Running grep by opening Cygwin terminal via Microsoft Remote Desktop to Windows Server 1012 R2(same as natively?):
Administrator@MYSERV /cygdrive/d/bin/beta
$ time grep -inowf matchfile_431184247462809.temp infile_431184247462809.temp > delme
real 1m40.568s
user 1m40.405s
sys 0m0.140s
Exact same command, on same files, executed when connected via Cygwin SSH:
Administrator@MYSERV /cygdrive/d/bin/beta
$ time grep -inowf matchfile_431184247462809.temp infile_431184247462809.temp > delmessh
real 0m0.148s
user 0m0.140s
sys 0m0.000s
grep.exe executable is the same, the output file is the same, but the run time is split second vs. almost 2 minutes.
Given that cygwin SSH runs under special user setup, i tried to ssh localhost
on remote desktop; the runtime: 1 minute and 40 seconds.
Is there some logical or illogical explanation for this? Any settings that I can check on Windows Server 2012 that artificially suppress remote desktop processes?
Update:
running C:\cygwin\bin\grep.exe from Windows command line cmd
also is instant. So there is an issue with Cygwin terminal.
Update 2: I googled that having dead file shares in PATH can slow Bash terminal down. Contrary to my initial hope erasing $PATH variable did not do anything. I also do not have any dead links in PATH.
Solution, kudos to @Paul Haldane:
Grep seems to be thrown off by $LANG
value of en_US.UTF-8
, which is default in Cygwin. This hits regex performance especially hard. Running grep -F
was also slower but only by a factor of 4.

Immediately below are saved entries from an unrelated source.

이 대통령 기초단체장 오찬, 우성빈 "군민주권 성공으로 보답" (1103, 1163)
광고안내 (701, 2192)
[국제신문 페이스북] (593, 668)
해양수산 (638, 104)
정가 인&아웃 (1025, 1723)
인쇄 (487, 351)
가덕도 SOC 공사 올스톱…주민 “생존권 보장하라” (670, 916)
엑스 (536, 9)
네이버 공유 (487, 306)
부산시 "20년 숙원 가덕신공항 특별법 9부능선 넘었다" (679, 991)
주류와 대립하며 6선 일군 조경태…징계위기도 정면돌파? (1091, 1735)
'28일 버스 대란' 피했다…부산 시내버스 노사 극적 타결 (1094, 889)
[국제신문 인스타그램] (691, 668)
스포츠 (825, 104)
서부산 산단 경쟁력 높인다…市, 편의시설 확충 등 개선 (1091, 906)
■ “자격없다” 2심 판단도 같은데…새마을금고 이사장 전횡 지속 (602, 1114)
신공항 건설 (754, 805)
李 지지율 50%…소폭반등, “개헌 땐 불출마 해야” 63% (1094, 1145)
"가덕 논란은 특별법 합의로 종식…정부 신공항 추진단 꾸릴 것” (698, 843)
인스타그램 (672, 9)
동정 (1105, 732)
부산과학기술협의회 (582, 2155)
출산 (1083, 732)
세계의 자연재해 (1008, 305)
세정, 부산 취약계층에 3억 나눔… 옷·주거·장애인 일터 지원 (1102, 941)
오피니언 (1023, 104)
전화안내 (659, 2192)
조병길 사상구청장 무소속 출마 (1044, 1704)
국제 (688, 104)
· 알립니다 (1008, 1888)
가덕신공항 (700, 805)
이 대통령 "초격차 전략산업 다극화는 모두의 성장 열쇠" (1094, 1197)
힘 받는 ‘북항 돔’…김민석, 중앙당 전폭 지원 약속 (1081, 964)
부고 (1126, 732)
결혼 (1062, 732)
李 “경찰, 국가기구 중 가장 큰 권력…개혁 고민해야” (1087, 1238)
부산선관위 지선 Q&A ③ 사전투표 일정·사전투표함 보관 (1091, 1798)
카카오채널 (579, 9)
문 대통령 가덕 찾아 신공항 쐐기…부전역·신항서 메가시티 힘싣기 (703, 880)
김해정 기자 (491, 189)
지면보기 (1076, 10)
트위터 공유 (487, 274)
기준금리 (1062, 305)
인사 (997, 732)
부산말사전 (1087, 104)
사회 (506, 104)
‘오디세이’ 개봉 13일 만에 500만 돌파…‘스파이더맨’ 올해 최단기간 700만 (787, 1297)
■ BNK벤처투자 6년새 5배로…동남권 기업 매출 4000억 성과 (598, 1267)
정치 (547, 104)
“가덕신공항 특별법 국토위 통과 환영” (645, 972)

Here is a verification on a separate server:
$ echo $LANG
en_US.UTF-8
$ time grep -inowf matchfile_431184247462809.temp infile_431184247462809.temp > delme
real 1m56.425s
user 1m56.218s
sys 0m0.171s
$ LANG=''
$ time grep -inowf matchfile_431184247462809.temp infile_431184247462809.temp > delme2
real 0m0.286s
user 0m0.265s
sys 0m0.015s
$ diff delme delme2
** no difference **
Solution, kudos to @Paul Haldane:
Grep seems to be thrown off by $LANG value of en_US.UTF-8, which is default in Cygwin. This hits regex performance especially hard. Running grep -F was also slower but only by a factor of 4.

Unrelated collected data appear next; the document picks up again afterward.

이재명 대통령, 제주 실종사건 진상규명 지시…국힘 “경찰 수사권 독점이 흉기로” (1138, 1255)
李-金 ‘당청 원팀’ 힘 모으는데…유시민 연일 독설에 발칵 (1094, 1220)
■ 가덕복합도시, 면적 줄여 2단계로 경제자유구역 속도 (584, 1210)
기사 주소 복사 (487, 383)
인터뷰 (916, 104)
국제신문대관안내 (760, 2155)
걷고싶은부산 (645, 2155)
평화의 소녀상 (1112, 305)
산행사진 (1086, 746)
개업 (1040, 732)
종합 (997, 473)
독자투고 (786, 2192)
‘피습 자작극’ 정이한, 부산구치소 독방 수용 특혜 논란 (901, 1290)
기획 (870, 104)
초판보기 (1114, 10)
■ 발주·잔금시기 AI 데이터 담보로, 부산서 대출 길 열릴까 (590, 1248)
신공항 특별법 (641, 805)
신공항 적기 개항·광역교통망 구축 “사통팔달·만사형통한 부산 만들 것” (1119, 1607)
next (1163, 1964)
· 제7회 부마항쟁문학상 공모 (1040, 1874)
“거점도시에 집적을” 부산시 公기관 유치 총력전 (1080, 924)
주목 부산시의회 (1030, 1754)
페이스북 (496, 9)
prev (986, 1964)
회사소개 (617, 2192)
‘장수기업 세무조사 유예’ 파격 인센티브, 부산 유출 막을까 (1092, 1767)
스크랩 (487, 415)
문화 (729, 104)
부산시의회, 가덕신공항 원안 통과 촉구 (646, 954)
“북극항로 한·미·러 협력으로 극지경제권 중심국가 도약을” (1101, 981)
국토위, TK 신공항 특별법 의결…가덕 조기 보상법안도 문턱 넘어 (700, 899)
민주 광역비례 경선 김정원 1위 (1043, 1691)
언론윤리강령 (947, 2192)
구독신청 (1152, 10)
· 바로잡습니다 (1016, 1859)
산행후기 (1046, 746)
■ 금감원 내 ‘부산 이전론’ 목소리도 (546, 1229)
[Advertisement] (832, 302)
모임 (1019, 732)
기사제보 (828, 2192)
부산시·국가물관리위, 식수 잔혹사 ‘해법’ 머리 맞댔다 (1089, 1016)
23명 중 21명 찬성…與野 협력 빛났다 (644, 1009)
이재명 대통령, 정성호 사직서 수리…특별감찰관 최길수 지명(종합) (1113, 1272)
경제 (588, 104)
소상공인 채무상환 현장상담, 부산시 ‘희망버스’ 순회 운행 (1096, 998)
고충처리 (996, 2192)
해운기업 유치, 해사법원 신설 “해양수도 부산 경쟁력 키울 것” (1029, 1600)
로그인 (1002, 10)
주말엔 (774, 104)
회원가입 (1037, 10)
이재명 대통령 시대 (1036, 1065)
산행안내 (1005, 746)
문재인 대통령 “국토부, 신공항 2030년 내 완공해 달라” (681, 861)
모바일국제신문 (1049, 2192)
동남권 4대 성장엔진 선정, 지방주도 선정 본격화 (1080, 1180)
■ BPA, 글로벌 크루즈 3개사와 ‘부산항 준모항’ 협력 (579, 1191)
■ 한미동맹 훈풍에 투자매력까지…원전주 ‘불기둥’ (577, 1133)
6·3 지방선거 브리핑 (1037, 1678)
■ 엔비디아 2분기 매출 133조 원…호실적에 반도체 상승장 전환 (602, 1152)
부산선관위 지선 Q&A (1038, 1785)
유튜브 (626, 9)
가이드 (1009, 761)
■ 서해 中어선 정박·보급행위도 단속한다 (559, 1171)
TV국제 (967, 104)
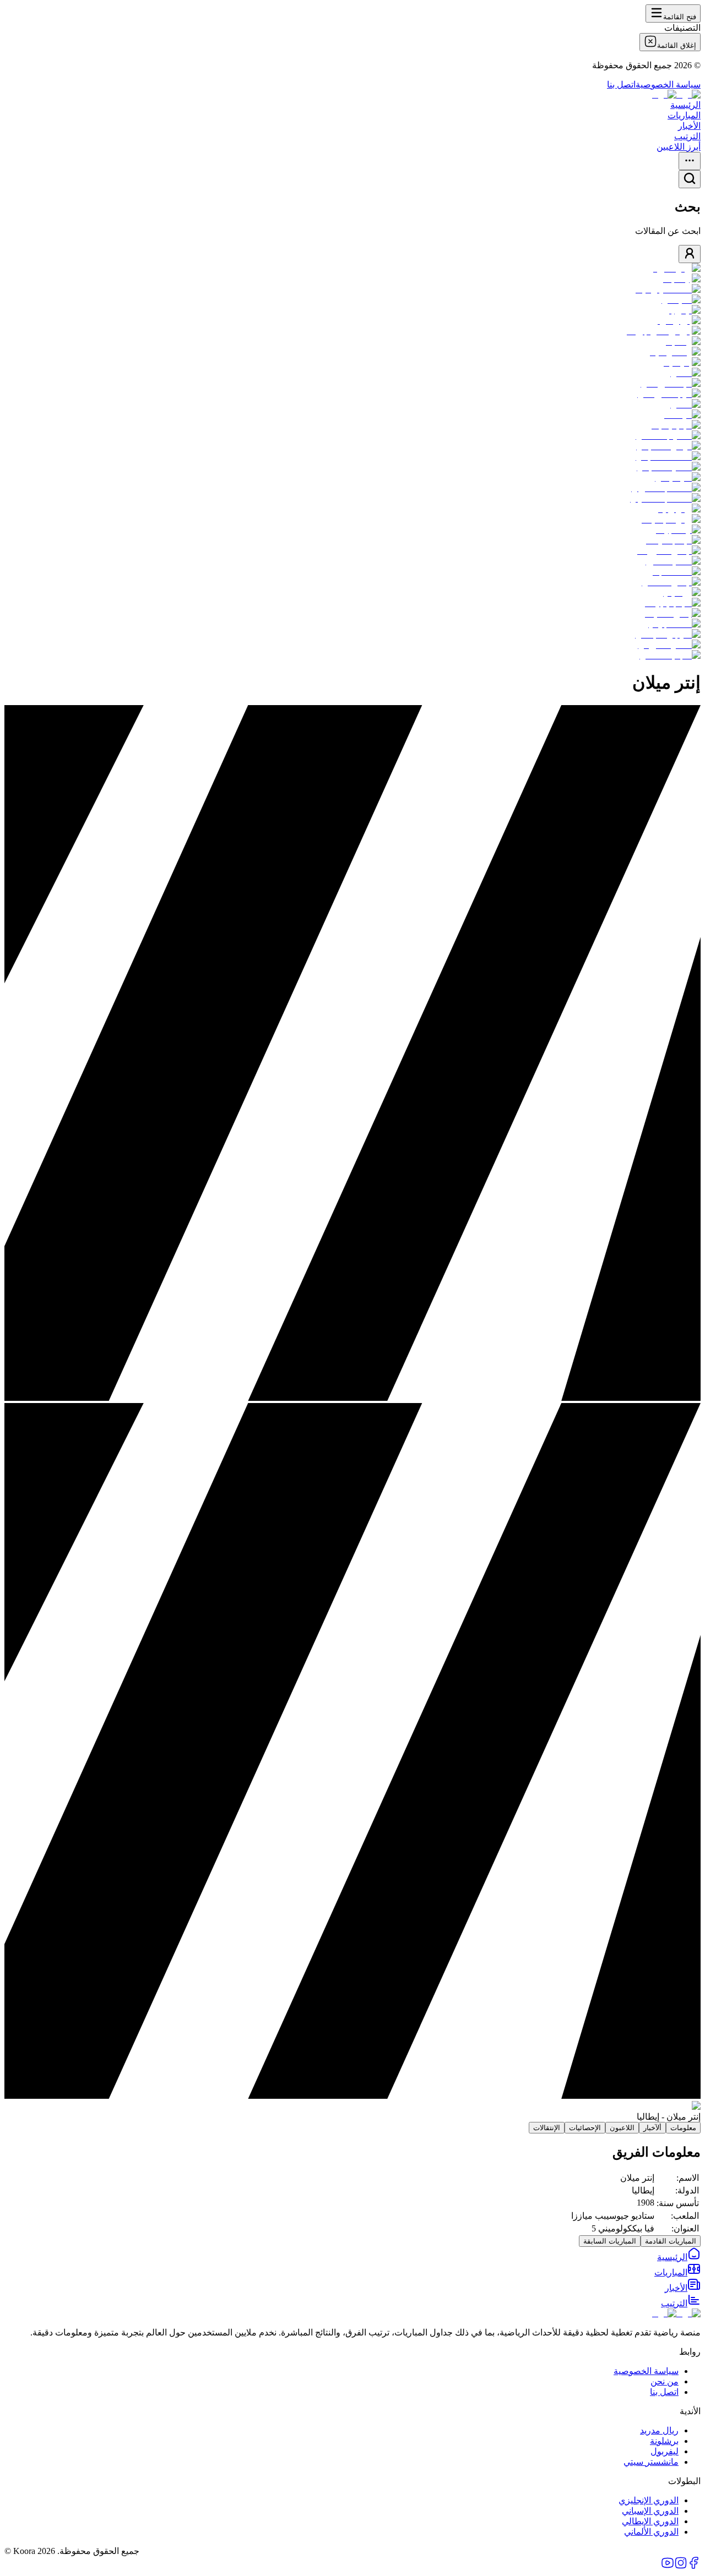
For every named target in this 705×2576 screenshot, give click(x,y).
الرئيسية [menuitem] (685, 105)
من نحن (664, 2381)
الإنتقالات (546, 2128)
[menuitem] (679, 2257)
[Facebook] (694, 2566)
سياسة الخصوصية (668, 84)
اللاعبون (622, 2128)
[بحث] (690, 179)
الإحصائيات (585, 2128)
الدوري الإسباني (650, 2510)
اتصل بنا (621, 84)
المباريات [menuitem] (684, 115)
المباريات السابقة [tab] (609, 2241)
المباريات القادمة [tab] (670, 2241)
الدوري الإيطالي (650, 2521)
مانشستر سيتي (651, 2461)
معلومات (683, 2128)
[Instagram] (680, 2566)
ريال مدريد (659, 2430)
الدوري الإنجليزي (649, 2500)
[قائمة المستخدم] (690, 254)
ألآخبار (652, 2128)
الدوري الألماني (651, 2531)
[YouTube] (667, 2566)
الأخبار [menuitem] (689, 125)
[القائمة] (690, 161)
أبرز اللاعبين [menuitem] (679, 146)
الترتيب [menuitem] (687, 136)
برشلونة (664, 2441)
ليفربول (664, 2451)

Here is a verification on a separate server:
For one ssh adds overhead because of the encryption but that doesn't explain the jump from seconds to minutes, what does explain is the fact that Cygwin emulates a Unix terminal and emulation is slow. You can find more details regarding this on Wikipedia https://en.wikipedia.org/wiki/Cygwin
That part explain it pretty well
The fork system call for duplicating a process is fully implemented, but it does not map well to the Windows API. For example, the copy-on-write optimization strategy could not be used.[5][6][7] As a result, Cygwin's fork is rather slow compared with Linux and others. (That overhead can often be avoided by replacing uses of the fork/exec technique with calls to the spawn functions declared in the Windows-specific process.h header).